▸ Page text:
---+---

Property dispute apparently sparked shooting rampage
COPLEY, Ohio — A gunman who killed seven people during a weekend rampage in his Ohio neighborhood cornered one of his victims, his girlfriend's 11-year-old nephew, in the basement of a house, ordered out the family sheltering the boy and then shot him, police said Monday.
Michael Hance's cold-blooded killing of such a young victim after stalking seven other people on a suburban Akron street was, neighbors said, the culmination of a dispute over a home that once belonged to his girlfriend's parents.
Hance, 51, had no previous criminal record before the outburst late Sunday morning and his death in a shootout with police in Copley, where a flag flew at half-staff Monday outside the home where the carnage began.
Hance had recently grown angry over residents' comments about the property where he lived with his girlfriend, neighbor Carol Eshleman said. About a month ago, Hance's next-door neighbor Gudrun "Gerdie" Johnson had asked Hance to clean up the property, which included a broken-down car on blocks.
Johnson related the encounter to Eshleman, explaining that she'd never seen Hance so upset. "He said, 'Get off my property and don't come back,' " Eshleman said.

---+---

▸ Stored data:
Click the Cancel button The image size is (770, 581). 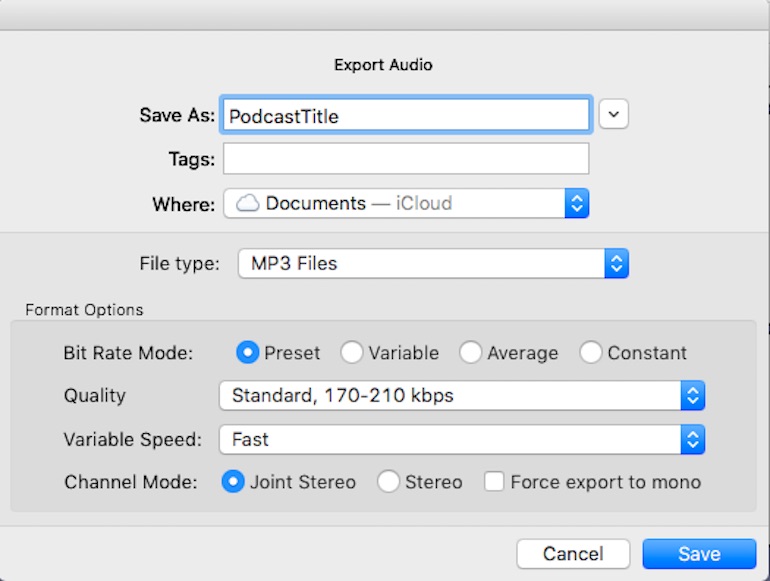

---+---

▸ Work request 1:
In the article, who asked Hance to clean up the property about a month before the shooting?
▸ Work request 2:
Write out the passage of the article starting with "Hance, 51, had" and going on through "the carnage began.".

▸ Task response 1:
His next-door neighbor Gudrun "Gerdie" Johnson.

▸ Task response 2:
Hance, 51, had no previous criminal record before the outburst late Sunday morning and his death in a shootout with police in Copley, where a flag flew at half-staff Monday outside the home where the carnage began.